=== Provided information ===
[Start of section]

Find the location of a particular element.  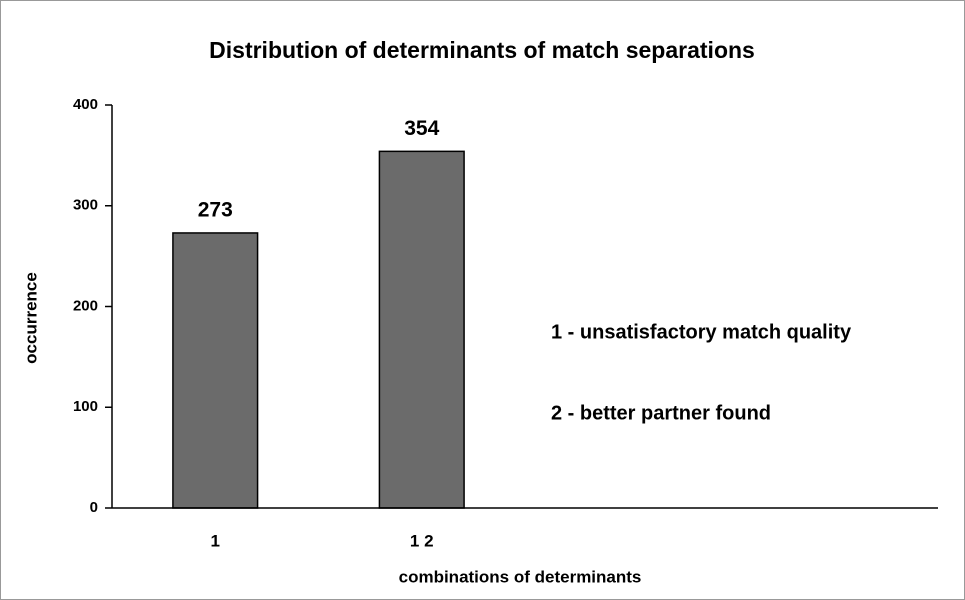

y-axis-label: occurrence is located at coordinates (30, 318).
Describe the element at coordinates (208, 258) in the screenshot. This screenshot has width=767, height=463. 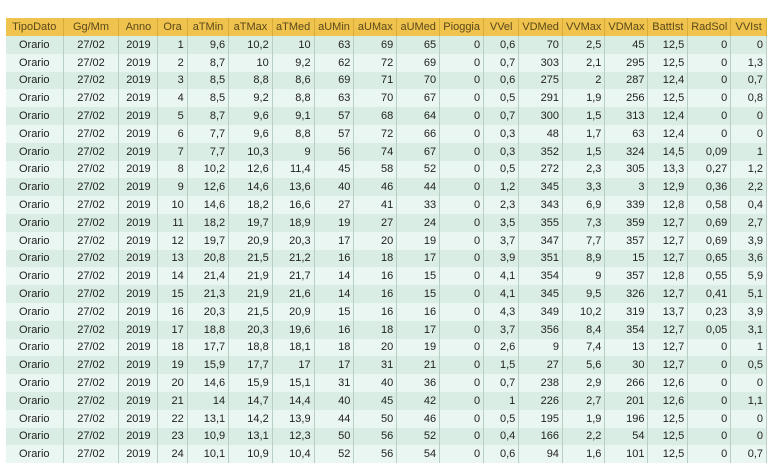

[End of section]
[Start of section]

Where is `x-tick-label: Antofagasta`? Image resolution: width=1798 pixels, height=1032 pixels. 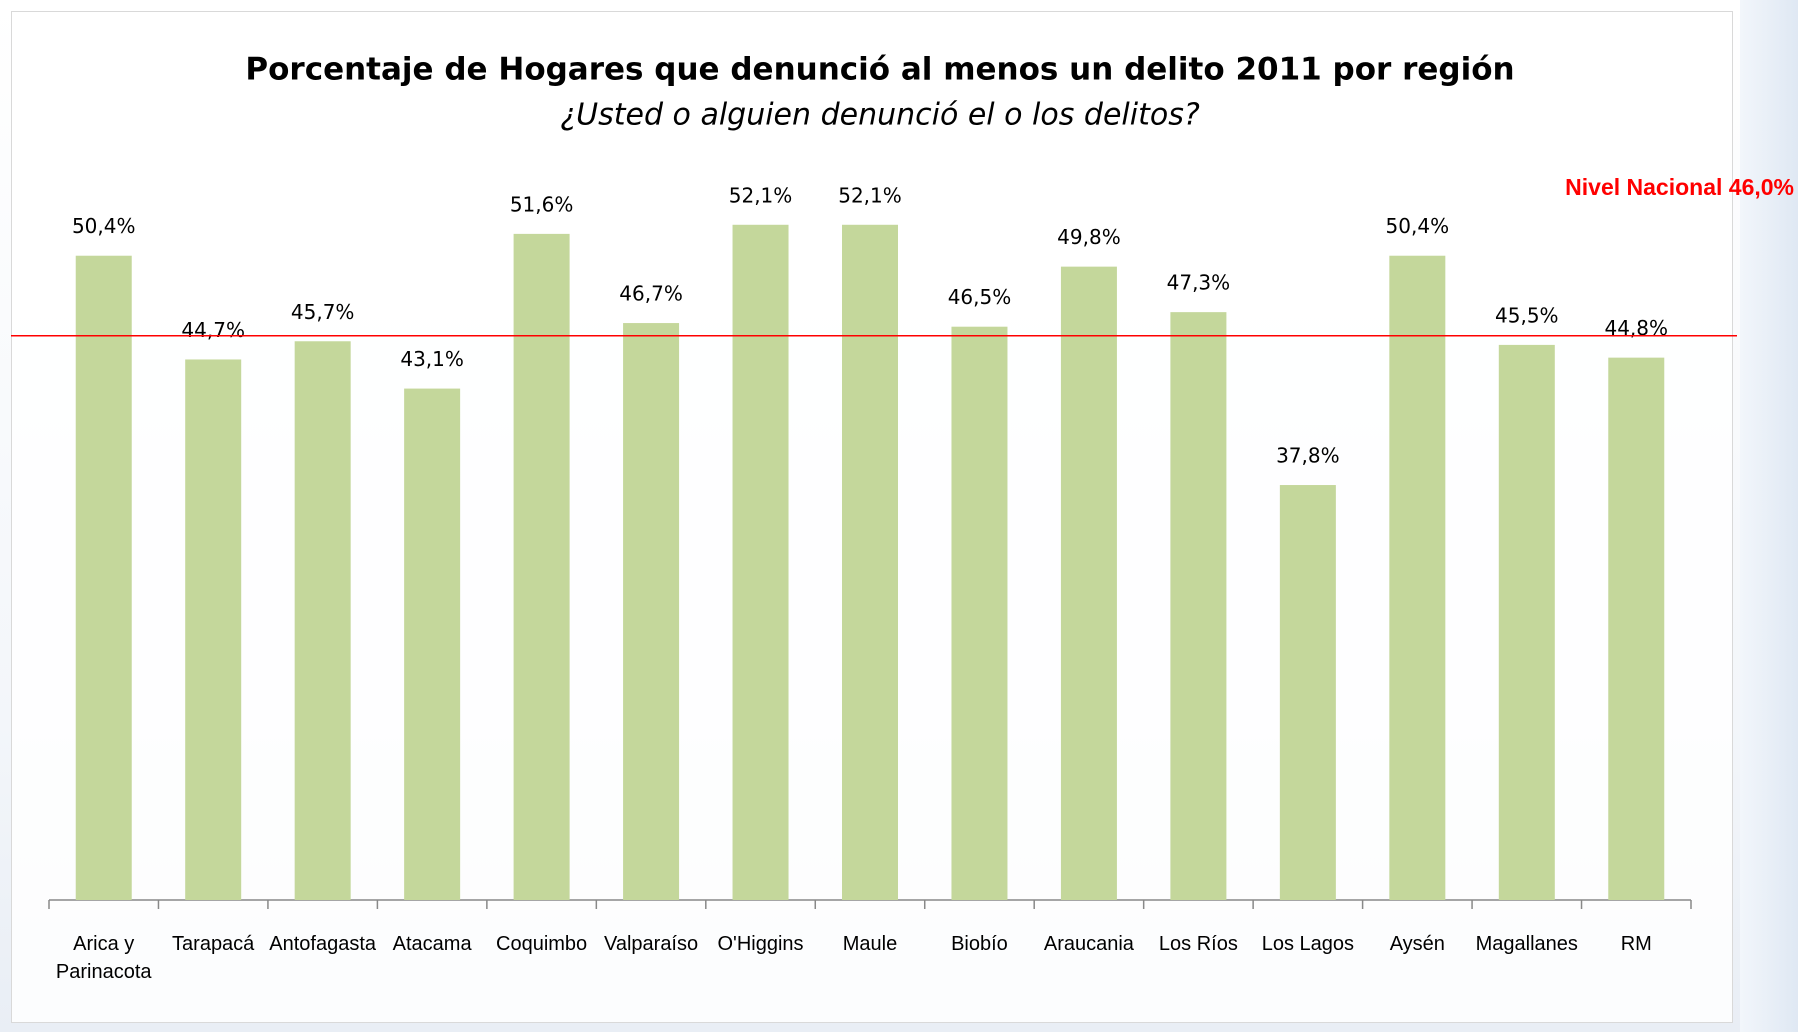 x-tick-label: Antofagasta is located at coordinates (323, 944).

[End of section]
[Start of section]

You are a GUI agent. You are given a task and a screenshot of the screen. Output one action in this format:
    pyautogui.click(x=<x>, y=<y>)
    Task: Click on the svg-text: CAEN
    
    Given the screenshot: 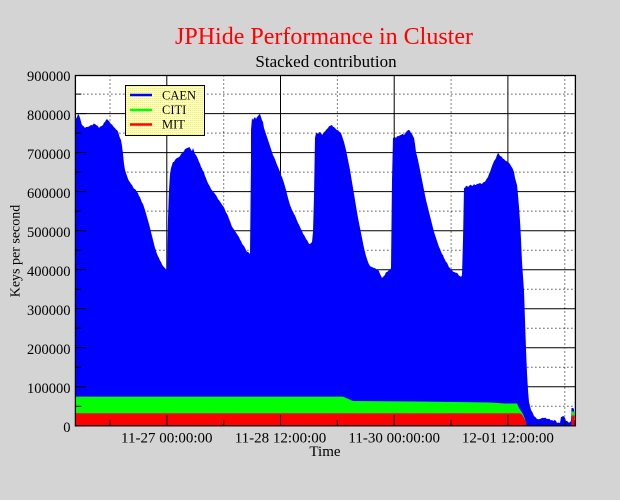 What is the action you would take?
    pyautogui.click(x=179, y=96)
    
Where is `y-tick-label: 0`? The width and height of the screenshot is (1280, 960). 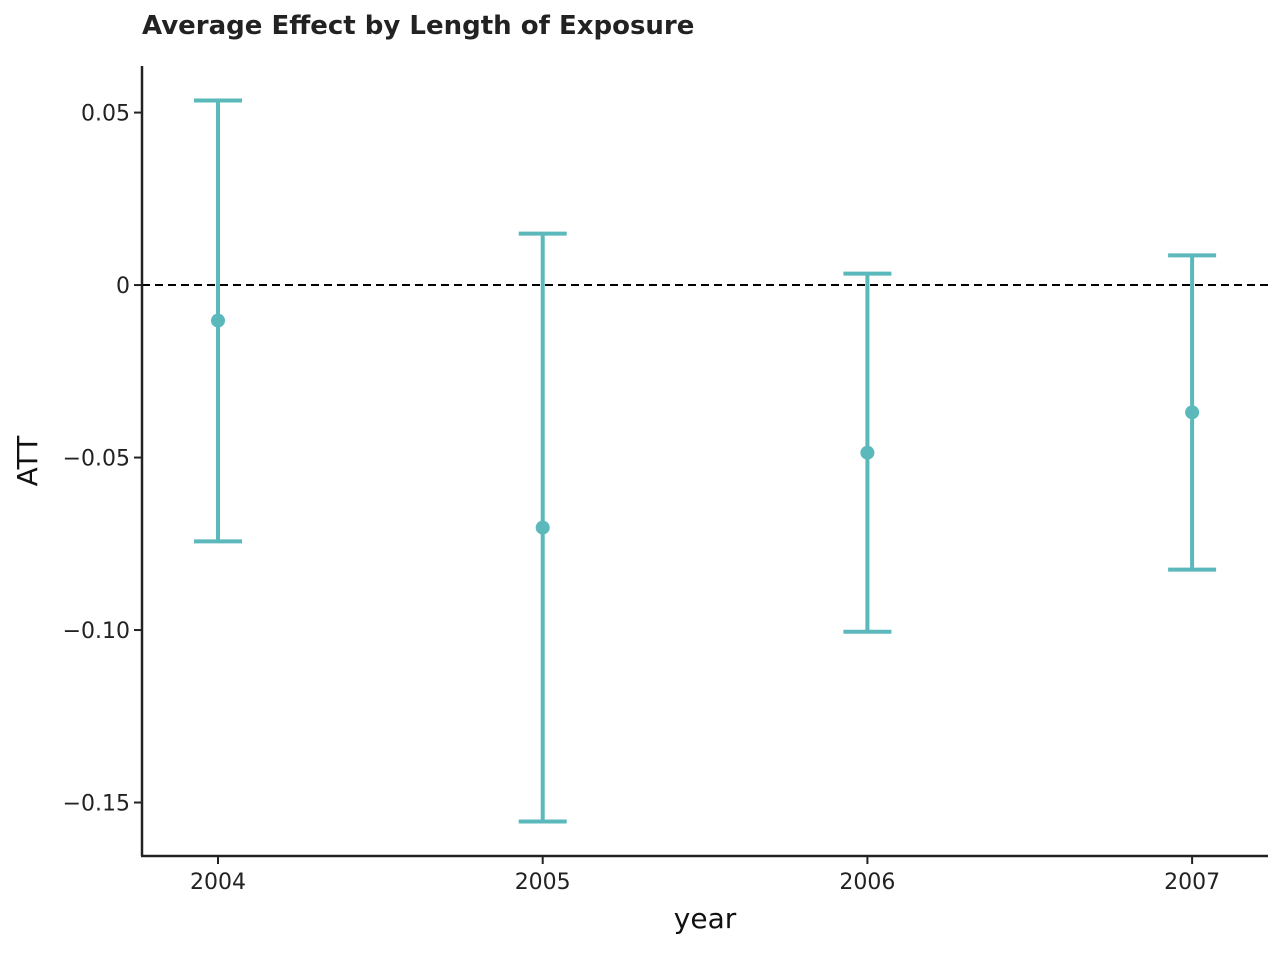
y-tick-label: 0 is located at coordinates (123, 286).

[End of section]

=== Action item ===
Rewrite the entries starting with the line containing "Find the location of a particular element." and going on through the line containing "Describe the element", putting "position" in place of "location" and leaving everything else unchanged. Omit the pictures.

=== Answer section ===
Find the position of a particular element.  

y-axis-label: occurrence is located at coordinates (30, 318).
Describe the element at coordinates (208, 258) in the screenshot. This screenshot has width=767, height=463. 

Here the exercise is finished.